Beginner encoding question


#1

I’m hoping someone can explain what is going on here, and/or maybe point me to a summary of the encoding issues involved…

I have a stock textEditor object, and it’s not displaying some characters correctly. These are problems that windows Notepad does not have, when set to the same font and displaying the same text Here’s a screenshot:

.

Any tips or links welcome. Encoding is all very new to me.


#2

There are some differences in encoding of characters between Windows and Mac OS X. They must be addressed by the JUCE developer in his code since any software can be multi-platform.

The solution is to use a tool available in the Projucer / Introjucer where you can copy and paste some text, to get the instruction needed to include this text in your code, in a format working for every platform, with the internal JUCE text encoding system. It’s in the menu “Tools, UTF8 String Literal Converter”.


#3

Thanks, I will look into that…

But it sounds from your description like this is just for string literals in your own code? (good to know nevertheless…)

My code is for opening up existing text files on the user’s computer… the example I gave was a simple copy/paste off the web into Notepad, which I opened with my Juce app. I’m just wondering what Notepad (and firefox for that matter) does that I’m not doing.

I guess I do still see escape characters all over the web, including a surprising number on this site(!) so I don’t suppose there is any proof against it. But if Notepad can handle something, I’d think Juce could be made to.


#4

Oh sorry, didn’t got what you meant at first…

Well, let’s say JUCE is not really handling all the text files encoding formats. I remember a few years ago I needed to be able to read text files made in the ANSI format with french characters, and I had to code a custom function for that (beware, it’s some code made 5-6 years ago or something)

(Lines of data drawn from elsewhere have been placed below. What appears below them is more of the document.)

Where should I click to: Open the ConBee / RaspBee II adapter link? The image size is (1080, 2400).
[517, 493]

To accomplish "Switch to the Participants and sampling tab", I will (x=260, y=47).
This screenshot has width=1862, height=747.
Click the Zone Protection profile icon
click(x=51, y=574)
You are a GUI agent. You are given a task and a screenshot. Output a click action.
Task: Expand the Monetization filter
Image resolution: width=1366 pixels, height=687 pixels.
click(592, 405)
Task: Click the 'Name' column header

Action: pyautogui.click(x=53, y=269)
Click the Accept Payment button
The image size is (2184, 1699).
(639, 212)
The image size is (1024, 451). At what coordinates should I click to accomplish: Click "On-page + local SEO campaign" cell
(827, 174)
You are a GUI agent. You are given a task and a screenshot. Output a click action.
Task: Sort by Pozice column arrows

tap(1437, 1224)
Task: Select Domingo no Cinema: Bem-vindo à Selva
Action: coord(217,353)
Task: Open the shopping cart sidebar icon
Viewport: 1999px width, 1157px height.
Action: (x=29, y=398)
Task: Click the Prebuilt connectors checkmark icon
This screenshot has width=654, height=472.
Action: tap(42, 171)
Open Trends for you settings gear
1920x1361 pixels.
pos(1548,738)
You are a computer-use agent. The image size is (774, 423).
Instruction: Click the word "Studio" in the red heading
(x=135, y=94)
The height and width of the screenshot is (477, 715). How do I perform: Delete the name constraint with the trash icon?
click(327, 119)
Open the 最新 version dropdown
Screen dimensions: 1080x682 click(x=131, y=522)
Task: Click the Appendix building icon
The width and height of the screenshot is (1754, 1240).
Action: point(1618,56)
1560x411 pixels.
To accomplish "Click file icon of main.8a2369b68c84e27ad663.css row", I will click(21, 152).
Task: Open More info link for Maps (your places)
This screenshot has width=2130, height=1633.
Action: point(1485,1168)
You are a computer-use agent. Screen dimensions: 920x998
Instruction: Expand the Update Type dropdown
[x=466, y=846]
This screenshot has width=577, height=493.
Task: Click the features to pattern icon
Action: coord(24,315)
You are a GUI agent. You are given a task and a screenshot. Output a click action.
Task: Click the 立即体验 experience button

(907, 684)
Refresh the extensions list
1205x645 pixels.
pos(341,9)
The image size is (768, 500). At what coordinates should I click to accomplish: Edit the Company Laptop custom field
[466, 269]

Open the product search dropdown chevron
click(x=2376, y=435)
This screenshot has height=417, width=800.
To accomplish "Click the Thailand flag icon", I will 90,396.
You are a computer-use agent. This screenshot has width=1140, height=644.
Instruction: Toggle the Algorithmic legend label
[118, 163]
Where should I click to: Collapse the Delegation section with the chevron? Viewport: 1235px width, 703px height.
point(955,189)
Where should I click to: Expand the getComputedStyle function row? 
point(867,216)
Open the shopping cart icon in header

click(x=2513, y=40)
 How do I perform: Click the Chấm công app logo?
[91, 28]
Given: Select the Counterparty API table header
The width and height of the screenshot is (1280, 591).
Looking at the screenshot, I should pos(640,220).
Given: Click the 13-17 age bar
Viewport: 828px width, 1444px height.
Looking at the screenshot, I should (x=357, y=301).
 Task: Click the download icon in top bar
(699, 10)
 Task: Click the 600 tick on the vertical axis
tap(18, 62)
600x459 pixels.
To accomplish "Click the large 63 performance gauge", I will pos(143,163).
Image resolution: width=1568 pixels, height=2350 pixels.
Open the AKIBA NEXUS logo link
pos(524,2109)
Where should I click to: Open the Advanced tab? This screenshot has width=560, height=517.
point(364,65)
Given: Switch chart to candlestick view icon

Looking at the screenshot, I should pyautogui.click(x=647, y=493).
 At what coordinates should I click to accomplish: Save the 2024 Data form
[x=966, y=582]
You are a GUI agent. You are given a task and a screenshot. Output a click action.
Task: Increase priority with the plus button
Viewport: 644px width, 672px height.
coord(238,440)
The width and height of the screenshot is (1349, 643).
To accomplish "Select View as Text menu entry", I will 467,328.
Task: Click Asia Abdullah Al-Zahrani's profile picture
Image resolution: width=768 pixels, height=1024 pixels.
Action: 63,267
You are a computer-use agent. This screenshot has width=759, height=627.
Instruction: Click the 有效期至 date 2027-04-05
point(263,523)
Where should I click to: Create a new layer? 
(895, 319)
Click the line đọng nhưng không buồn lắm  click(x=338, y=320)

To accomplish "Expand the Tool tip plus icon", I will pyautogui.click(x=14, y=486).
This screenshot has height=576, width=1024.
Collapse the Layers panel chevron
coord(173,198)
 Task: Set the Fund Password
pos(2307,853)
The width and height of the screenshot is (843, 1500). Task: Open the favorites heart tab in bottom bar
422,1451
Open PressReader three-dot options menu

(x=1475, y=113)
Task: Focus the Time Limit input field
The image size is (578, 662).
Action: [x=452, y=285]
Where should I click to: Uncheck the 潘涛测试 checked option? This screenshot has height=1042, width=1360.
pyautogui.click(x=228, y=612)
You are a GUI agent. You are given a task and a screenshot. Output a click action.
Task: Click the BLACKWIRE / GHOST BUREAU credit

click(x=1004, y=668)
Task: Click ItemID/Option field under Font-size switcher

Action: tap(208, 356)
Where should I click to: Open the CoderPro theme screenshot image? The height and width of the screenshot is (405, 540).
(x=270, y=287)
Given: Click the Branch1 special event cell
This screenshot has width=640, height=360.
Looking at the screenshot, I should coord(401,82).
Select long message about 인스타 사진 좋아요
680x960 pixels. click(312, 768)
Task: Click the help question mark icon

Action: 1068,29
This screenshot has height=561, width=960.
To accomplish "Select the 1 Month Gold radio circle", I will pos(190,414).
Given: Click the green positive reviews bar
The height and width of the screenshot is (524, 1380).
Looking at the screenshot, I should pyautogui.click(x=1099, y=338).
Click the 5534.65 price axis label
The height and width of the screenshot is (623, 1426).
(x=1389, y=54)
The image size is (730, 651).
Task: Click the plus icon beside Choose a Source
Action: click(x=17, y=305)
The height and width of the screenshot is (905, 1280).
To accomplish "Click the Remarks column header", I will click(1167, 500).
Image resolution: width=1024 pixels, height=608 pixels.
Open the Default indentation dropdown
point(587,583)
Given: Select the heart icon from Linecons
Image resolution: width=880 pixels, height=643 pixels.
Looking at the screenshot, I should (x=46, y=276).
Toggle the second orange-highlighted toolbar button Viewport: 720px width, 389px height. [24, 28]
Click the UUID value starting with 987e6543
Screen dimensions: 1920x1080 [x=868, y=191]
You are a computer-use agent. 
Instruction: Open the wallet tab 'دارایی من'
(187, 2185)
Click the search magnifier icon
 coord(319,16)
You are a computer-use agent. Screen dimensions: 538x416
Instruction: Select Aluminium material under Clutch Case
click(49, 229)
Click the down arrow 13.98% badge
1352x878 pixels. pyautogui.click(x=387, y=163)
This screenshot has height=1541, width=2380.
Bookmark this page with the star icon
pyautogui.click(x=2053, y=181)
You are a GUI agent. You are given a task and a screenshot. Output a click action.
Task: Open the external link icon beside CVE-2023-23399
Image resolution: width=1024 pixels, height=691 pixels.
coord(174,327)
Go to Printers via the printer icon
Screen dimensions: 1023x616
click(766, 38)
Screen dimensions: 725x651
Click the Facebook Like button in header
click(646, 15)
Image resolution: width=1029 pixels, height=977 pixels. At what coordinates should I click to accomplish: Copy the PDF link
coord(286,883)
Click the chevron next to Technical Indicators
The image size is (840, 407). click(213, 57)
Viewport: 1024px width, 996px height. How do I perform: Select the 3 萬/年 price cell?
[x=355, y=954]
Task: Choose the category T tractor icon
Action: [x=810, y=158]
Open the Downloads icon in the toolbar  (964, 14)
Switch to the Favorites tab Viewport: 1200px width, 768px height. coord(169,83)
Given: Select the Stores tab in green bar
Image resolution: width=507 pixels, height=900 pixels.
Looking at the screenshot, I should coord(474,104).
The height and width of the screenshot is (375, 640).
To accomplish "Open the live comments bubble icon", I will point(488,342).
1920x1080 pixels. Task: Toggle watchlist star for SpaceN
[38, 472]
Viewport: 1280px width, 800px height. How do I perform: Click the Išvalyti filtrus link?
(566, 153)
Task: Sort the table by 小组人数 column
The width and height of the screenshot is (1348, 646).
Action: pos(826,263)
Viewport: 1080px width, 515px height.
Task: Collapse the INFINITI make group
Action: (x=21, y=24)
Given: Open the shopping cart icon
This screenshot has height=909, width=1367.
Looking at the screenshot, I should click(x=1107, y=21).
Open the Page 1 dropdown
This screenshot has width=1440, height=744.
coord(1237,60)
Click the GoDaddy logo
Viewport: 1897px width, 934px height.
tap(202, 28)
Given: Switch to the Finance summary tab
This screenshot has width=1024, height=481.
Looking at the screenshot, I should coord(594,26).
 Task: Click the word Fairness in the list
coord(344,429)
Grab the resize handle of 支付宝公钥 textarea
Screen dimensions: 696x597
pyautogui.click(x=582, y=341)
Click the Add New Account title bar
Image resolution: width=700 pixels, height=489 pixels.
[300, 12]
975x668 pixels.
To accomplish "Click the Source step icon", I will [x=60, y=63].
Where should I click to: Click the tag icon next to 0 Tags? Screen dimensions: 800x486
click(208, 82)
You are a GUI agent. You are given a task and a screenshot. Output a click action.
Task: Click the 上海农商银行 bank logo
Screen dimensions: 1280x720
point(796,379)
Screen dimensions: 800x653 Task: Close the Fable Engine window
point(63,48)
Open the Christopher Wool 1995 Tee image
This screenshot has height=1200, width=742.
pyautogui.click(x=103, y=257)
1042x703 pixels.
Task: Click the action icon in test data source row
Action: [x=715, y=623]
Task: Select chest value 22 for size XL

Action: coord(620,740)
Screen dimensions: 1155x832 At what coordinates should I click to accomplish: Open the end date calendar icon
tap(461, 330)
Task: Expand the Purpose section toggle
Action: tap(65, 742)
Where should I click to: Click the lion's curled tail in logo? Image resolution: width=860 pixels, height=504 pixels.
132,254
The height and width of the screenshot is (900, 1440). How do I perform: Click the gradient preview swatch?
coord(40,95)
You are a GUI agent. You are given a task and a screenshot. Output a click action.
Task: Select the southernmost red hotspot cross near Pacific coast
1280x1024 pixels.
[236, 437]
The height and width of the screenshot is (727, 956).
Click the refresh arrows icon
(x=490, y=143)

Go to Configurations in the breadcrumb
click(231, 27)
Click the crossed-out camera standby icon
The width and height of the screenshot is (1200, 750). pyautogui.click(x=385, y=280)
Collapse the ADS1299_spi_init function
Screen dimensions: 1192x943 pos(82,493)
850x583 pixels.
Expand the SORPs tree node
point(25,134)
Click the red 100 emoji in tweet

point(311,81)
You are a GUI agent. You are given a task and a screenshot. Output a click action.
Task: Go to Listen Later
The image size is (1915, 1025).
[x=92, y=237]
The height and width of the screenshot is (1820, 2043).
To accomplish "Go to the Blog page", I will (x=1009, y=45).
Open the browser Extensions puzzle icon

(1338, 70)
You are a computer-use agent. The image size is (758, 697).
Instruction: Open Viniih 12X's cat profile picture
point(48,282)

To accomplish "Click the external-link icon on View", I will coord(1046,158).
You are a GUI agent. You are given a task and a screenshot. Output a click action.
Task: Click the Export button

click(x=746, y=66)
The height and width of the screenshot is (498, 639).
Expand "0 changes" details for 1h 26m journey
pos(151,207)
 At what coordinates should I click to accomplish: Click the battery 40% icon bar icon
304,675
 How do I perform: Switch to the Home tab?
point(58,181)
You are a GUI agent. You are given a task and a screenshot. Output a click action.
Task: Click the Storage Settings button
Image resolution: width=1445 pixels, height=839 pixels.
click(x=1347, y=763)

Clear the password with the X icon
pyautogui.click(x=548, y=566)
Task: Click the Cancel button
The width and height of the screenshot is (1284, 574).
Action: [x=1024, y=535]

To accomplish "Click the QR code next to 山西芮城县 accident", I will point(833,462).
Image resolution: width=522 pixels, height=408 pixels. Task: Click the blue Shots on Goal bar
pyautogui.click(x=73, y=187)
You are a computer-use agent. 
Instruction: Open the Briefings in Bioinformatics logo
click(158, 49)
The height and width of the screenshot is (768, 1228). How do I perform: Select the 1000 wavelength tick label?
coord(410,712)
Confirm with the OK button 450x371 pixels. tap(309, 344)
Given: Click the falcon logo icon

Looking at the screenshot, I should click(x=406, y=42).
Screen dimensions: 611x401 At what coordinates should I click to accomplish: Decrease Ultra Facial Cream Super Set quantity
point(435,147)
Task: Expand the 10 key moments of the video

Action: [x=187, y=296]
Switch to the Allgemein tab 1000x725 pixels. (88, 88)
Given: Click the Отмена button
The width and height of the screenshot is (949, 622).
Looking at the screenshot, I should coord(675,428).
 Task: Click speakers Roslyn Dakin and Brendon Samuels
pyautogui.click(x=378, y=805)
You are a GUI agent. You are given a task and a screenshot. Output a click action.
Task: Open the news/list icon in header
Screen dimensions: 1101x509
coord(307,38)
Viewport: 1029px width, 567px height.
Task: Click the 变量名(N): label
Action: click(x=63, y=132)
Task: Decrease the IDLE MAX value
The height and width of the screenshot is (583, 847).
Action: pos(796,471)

[code]String convertANSIToUnicode(String strANSI)
{
String strTemp = “”;
int i = 0;

const char* new_cstring = static_cast<const char*> (strANSI.toUTF8());

StringArray strArrayTable;
for(int i=0; i<256; i++)
    strArrayTable.add("");
      

// Transformation tables
strArrayTable.set((unsigned char) 'à', CharPointer_UTF8 ("\xc3\xa0"));
strArrayTable.set((unsigned char) 'â', CharPointer_UTF8 ("\xc3\xa2"));
strArrayTable.set((unsigned char) 'ä', CharPointer_UTF8 ("\xc3\xa4"));
strArrayTable.set((unsigned char) 'ç', CharPointer_UTF8 ("\xc3\xa7"));
strArrayTable.set((unsigned char) 'è', CharPointer_UTF8 ("\xc3\xa8"));
strArrayTable.set((unsigned char) 'é', CharPointer_UTF8 ("\xc3\xa9"));
strArrayTable.set((unsigned char) 'ê', CharPointer_UTF8 ("\xc3\xaa"));
strArrayTable.set((unsigned char) 'ë', CharPointer_UTF8 ("\xc3\xab"));
strArrayTable.set((unsigned char) 'î', CharPointer_UTF8 ("\xc3\xae"));
strArrayTable.set((unsigned char) 'ï', CharPointer_UTF8 ("\xc3\xaf"));
strArrayTable.set((unsigned char) 'ô', CharPointer_UTF8 ("\xc3\xb4"));
strArrayTable.set((unsigned char) 'ö', CharPointer_UTF8 ("\xc3\xb6"));
strArrayTable.set((unsigned char) 'ù', CharPointer_UTF8 ("\xc3\xb9"));
strArrayTable.set((unsigned char) 'û', CharPointer_UTF8 ("\xc3\xbb"));
strArrayTable.set((unsigned char) 'ü', CharPointer_UTF8 ("\xc3\xbc"));

strArrayTable.set((unsigned char) 'À', CharPointer_UTF8 ("\xc3\x80"));
strArrayTable.set((unsigned char) 'Â', CharPointer_UTF8 ("\xc3\x82"));
strArrayTable.set((unsigned char) 'Ä', CharPointer_UTF8 ("\xc3\x84"));
strArrayTable.set((unsigned char) 'Ç', CharPointer_UTF8 ("\xc3\x87"));
strArrayTable.set((unsigned char) 'È', CharPointer_UTF8 ("\xc3\x88"));
strArrayTable.set((unsigned char) 'É', CharPointer_UTF8 ("\xc3\x89"));
strArrayTable.set((unsigned char) 'Ê', CharPointer_UTF8 ("\xc3\x8a"));
strArrayTable.set((unsigned char) 'Ë', CharPointer_UTF8 ("\xc3\x8b"));
strArrayTable.set((unsigned char) 'Î', CharPointer_UTF8 ("\xc3\x8e"));
strArrayTable.set((unsigned char) 'Ï', CharPointer_UTF8 ("\xc3\x8f"));
strArrayTable.set((unsigned char) 'Ô', CharPointer_UTF8 ("\xc3\x94"));
strArrayTable.set((unsigned char) 'Ö', CharPointer_UTF8 ("\xc3\x96"));
strArrayTable.set((unsigned char) 'Ù', CharPointer_UTF8 ("\xc3\x99"));
strArrayTable.set((unsigned char) 'Û', CharPointer_UTF8 ("\xc3\x9b"));
strArrayTable.set((unsigned char) 'Ü', CharPointer_UTF8 ("\xc3\x9c"));

while(new_cstring[i] != '\0')
{    
    if (strArrayTable[(unsigned char) new_cstring[i]] != "")
        strTemp = strTemp + strArrayTable[(unsigned char) new_cstring[i]];
    else
        strTemp = strTemp + new_cstring[i];

    i++;
}

return strTemp;

}
[/code]

And you use it like that :

File fileToRead; String strContenu = convertANSIToUnicode(fileToRead.loadFileAsString());

I can’t say you won’t have problems with this ugly code, but it might do the job for you. If you need other characters not provided already, you might do the same thing I did, and got the associated special code using the String Literals tool in the Projucer.

Hope that helps


#5

Well, it is ugly, but I will copy it into my notes, in case I don’t discover a more elegant solution.

Thanks!
e